Owners of properties who rent out for a few days or a couple of weeks without having a holiday rental licence will be obliged to demonstrate that the letting is not for tourism purposes.
The tourism director-general, Antoni Sansó, explains that although the ley de arrendamientos urbanos (tenancy act) does indeed allow for letting contracts to be for as short as a day, if the letting implies tourism marketing, the government will act as it has powers to do so under tourism legislation.
Last summer, reform of the tourism law as it applies to rental accommodation established that lets of under a month would be treated by the government as being tourist. Owners would need to prove otherwise and that they are not involved in tourism marketing.
As an example, says Sansó, if ministry inspectors receive a complaint from a neighbour regarding a regular change of tenants in a property without a holiday rental licence, the inspectors will act. "It is very difficult for there to be a frequent change of tenants without there being some form of tourism commercialisation."
If the property is let without a licence for a month or more, so long as there has been no publicity suggesting a tourist/holiday let, then there is no infringement of the tenancy act. There would still, nevertheless, need to be a contract for the tenant. "What we are pursuing is the commercialisation as indicated by the legislation," adds Sansó.
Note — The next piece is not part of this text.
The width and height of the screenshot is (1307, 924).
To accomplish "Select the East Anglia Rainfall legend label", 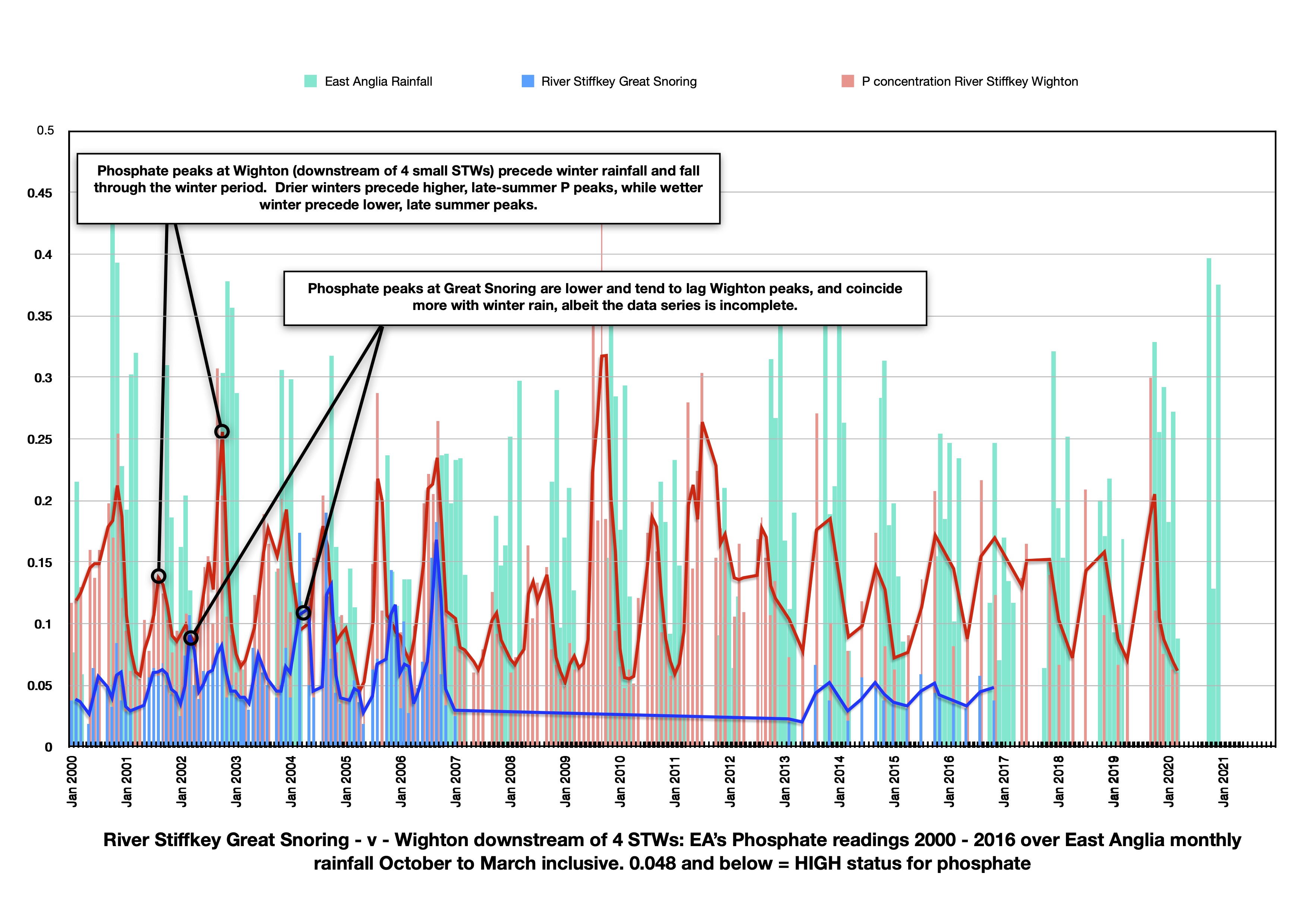I will tap(378, 81).
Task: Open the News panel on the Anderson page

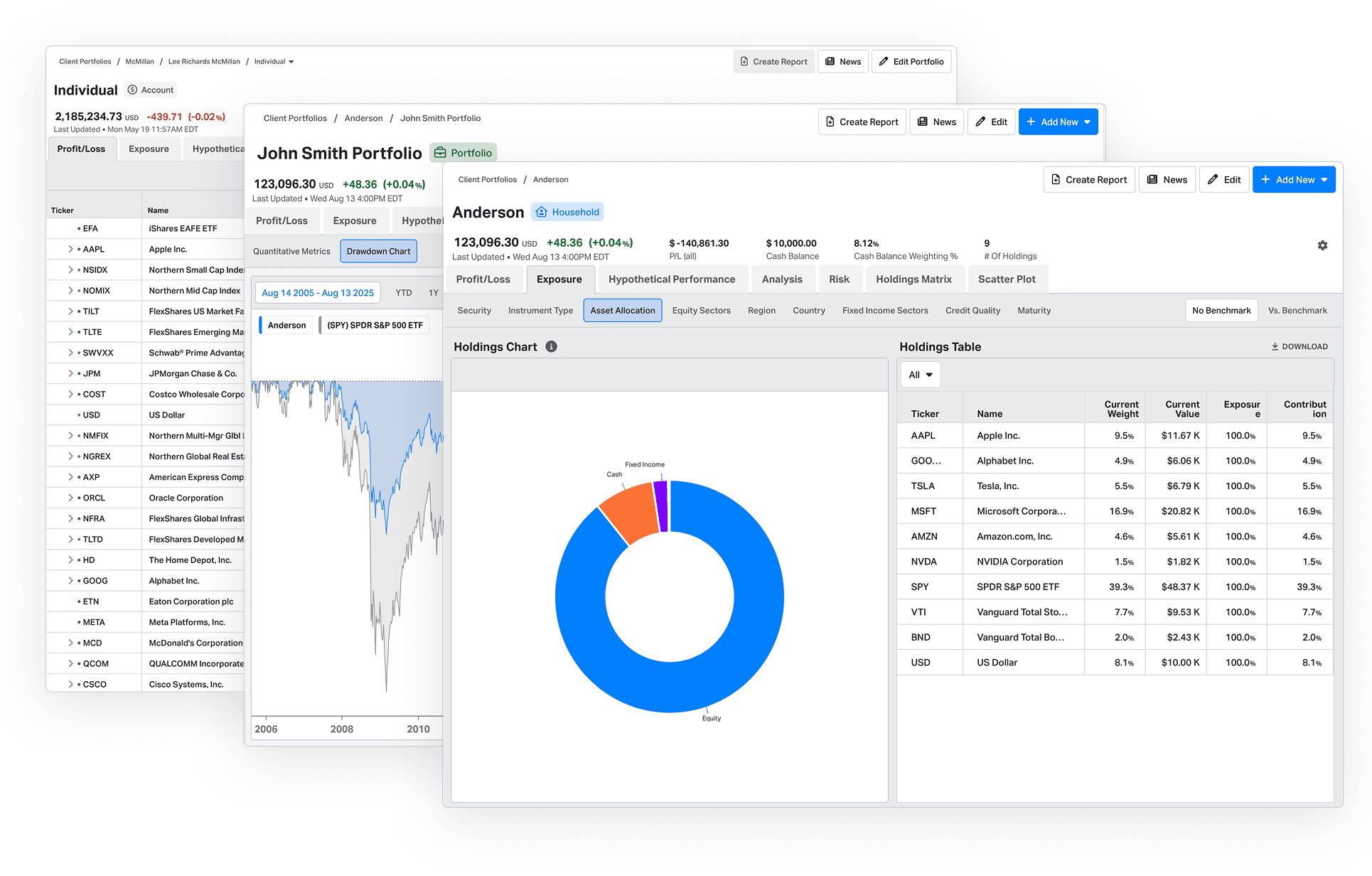Action: point(1167,179)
Owners who are unable to justify short-term lets of less than a month without a licence can potentially face fines of between 20,000 and 40,000 euros. But as with the much bigger fines for websites which carry adverts for "illegal" rentals, the government could face challenges. At a meeting in Muro more than a month ago which generated a good deal of confusion, Sansó appeared to imply that a Balearic interpretation of the tenancy act, a national law, could constitute a violation of that law. The interpretation, or rather the stated case in the Balearic legislation of less than a month, does not exist in the national law.